++++ SOURCE RECORDS

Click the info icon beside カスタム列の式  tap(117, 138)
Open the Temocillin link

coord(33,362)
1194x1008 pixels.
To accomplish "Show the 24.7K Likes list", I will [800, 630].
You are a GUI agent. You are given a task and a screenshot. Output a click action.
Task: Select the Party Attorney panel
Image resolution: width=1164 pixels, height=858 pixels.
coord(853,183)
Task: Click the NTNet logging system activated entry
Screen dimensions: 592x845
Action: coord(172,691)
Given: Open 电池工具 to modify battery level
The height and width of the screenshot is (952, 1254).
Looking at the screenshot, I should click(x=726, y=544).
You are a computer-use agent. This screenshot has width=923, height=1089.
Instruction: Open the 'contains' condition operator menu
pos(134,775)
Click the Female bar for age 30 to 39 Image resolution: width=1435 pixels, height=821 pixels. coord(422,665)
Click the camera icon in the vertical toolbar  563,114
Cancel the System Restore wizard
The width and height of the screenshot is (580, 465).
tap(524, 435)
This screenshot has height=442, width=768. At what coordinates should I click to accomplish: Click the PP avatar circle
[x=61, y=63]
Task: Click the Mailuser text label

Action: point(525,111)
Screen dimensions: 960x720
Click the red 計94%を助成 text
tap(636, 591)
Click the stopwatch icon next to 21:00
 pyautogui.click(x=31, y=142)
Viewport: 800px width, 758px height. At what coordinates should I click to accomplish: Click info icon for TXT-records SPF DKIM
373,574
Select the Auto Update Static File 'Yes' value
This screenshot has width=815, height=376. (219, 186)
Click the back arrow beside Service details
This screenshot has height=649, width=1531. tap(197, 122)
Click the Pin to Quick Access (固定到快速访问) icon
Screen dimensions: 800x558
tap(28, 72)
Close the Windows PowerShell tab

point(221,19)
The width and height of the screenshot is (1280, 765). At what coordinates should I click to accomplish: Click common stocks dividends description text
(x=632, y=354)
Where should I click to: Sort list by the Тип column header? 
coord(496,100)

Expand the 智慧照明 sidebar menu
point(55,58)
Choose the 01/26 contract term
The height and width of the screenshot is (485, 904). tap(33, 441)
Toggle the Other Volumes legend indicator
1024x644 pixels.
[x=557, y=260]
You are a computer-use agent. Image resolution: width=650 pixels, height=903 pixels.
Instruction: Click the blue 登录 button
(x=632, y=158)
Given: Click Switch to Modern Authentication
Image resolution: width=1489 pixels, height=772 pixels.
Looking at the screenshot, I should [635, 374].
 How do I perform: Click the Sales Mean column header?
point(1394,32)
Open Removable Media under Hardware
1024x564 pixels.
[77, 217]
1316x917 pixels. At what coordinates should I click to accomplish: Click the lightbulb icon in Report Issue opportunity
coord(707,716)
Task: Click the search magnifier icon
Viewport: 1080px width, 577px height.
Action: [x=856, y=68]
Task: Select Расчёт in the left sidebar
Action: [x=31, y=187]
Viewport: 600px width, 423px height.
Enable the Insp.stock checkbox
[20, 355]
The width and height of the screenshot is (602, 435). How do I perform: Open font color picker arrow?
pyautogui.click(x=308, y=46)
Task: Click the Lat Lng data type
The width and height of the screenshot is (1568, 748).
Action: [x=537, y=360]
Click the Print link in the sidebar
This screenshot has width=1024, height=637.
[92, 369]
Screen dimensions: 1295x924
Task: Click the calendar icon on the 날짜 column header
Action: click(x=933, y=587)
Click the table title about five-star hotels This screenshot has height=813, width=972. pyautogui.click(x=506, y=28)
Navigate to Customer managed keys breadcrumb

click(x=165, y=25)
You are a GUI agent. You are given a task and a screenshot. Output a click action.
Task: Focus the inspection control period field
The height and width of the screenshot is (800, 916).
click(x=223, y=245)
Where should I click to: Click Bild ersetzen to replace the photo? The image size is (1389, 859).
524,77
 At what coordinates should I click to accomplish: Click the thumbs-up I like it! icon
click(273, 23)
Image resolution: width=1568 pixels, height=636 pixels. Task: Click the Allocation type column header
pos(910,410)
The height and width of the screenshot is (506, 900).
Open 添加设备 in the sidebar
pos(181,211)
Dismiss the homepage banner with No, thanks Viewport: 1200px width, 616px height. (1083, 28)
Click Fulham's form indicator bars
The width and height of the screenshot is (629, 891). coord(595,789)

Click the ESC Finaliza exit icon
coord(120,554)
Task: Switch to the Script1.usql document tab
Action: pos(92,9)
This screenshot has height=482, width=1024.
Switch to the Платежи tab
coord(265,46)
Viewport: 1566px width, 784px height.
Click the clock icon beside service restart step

++++++++

WHAT NEEDS TO BE DONE: From top to bottom, reproduce the material exactly.

PROBLEM SOLUTION:
Click the info icon beside カスタム列の式  tap(117, 138)
Open the Temocillin link

coord(33,362)
1194x1008 pixels.
To accomplish "Show the 24.7K Likes list", I will [800, 630].
You are a GUI agent. You are given a task and a screenshot. Output a click action.
Task: Select the Party Attorney panel
Image resolution: width=1164 pixels, height=858 pixels.
coord(853,183)
Task: Click the NTNet logging system activated entry
Screen dimensions: 592x845
Action: coord(172,691)
Given: Open 电池工具 to modify battery level
The height and width of the screenshot is (952, 1254).
Looking at the screenshot, I should click(x=726, y=544).
You are a computer-use agent. This screenshot has width=923, height=1089.
Instruction: Open the 'contains' condition operator menu
pos(134,775)
Click the Female bar for age 30 to 39 Image resolution: width=1435 pixels, height=821 pixels. coord(422,665)
Click the camera icon in the vertical toolbar  563,114
Cancel the System Restore wizard
The width and height of the screenshot is (580, 465).
tap(524, 435)
This screenshot has height=442, width=768. At what coordinates should I click to accomplish: Click the PP avatar circle
[x=61, y=63]
Task: Click the Mailuser text label

Action: point(525,111)
Screen dimensions: 960x720
Click the red 計94%を助成 text
tap(636, 591)
Click the stopwatch icon next to 21:00
 pyautogui.click(x=31, y=142)
Viewport: 800px width, 758px height. At what coordinates should I click to accomplish: Click info icon for TXT-records SPF DKIM
373,574
Select the Auto Update Static File 'Yes' value
This screenshot has width=815, height=376. (219, 186)
Click the back arrow beside Service details
This screenshot has height=649, width=1531. tap(197, 122)
Click the Pin to Quick Access (固定到快速访问) icon
Screen dimensions: 800x558
tap(28, 72)
Close the Windows PowerShell tab

point(221,19)
The width and height of the screenshot is (1280, 765). At what coordinates should I click to accomplish: Click common stocks dividends description text
(x=632, y=354)
Where should I click to: Sort list by the Тип column header? 
coord(496,100)

Expand the 智慧照明 sidebar menu
point(55,58)
Choose the 01/26 contract term
The height and width of the screenshot is (485, 904). tap(33, 441)
Toggle the Other Volumes legend indicator
1024x644 pixels.
[x=557, y=260]
You are a computer-use agent. Image resolution: width=650 pixels, height=903 pixels.
Instruction: Click the blue 登录 button
(x=632, y=158)
Given: Click Switch to Modern Authentication
Image resolution: width=1489 pixels, height=772 pixels.
Looking at the screenshot, I should [635, 374].
 How do I perform: Click the Sales Mean column header?
point(1394,32)
Open Removable Media under Hardware
1024x564 pixels.
[77, 217]
1316x917 pixels. At what coordinates should I click to accomplish: Click the lightbulb icon in Report Issue opportunity
coord(707,716)
Task: Click the search magnifier icon
Viewport: 1080px width, 577px height.
Action: [x=856, y=68]
Task: Select Расчёт in the left sidebar
Action: [x=31, y=187]
Viewport: 600px width, 423px height.
Enable the Insp.stock checkbox
[20, 355]
The width and height of the screenshot is (602, 435). How do I perform: Open font color picker arrow?
pyautogui.click(x=308, y=46)
Task: Click the Lat Lng data type
The width and height of the screenshot is (1568, 748).
Action: [x=537, y=360]
Click the Print link in the sidebar
This screenshot has width=1024, height=637.
[92, 369]
Screen dimensions: 1295x924
Task: Click the calendar icon on the 날짜 column header
Action: click(x=933, y=587)
Click the table title about five-star hotels This screenshot has height=813, width=972. pyautogui.click(x=506, y=28)
Navigate to Customer managed keys breadcrumb

click(x=165, y=25)
You are a GUI agent. You are given a task and a screenshot. Output a click action.
Task: Focus the inspection control period field
The height and width of the screenshot is (800, 916).
click(x=223, y=245)
Where should I click to: Click Bild ersetzen to replace the photo? The image size is (1389, 859).
524,77
 At what coordinates should I click to accomplish: Click the thumbs-up I like it! icon
click(273, 23)
Image resolution: width=1568 pixels, height=636 pixels. Task: Click the Allocation type column header
pos(910,410)
The height and width of the screenshot is (506, 900).
Open 添加设备 in the sidebar
pos(181,211)
Dismiss the homepage banner with No, thanks Viewport: 1200px width, 616px height. (1083, 28)
Click Fulham's form indicator bars
The width and height of the screenshot is (629, 891). coord(595,789)

Click the ESC Finaliza exit icon
coord(120,554)
Task: Switch to the Script1.usql document tab
Action: pos(92,9)
This screenshot has height=482, width=1024.
Switch to the Платежи tab
coord(265,46)
Viewport: 1566px width, 784px height.
Click the clock icon beside service restart step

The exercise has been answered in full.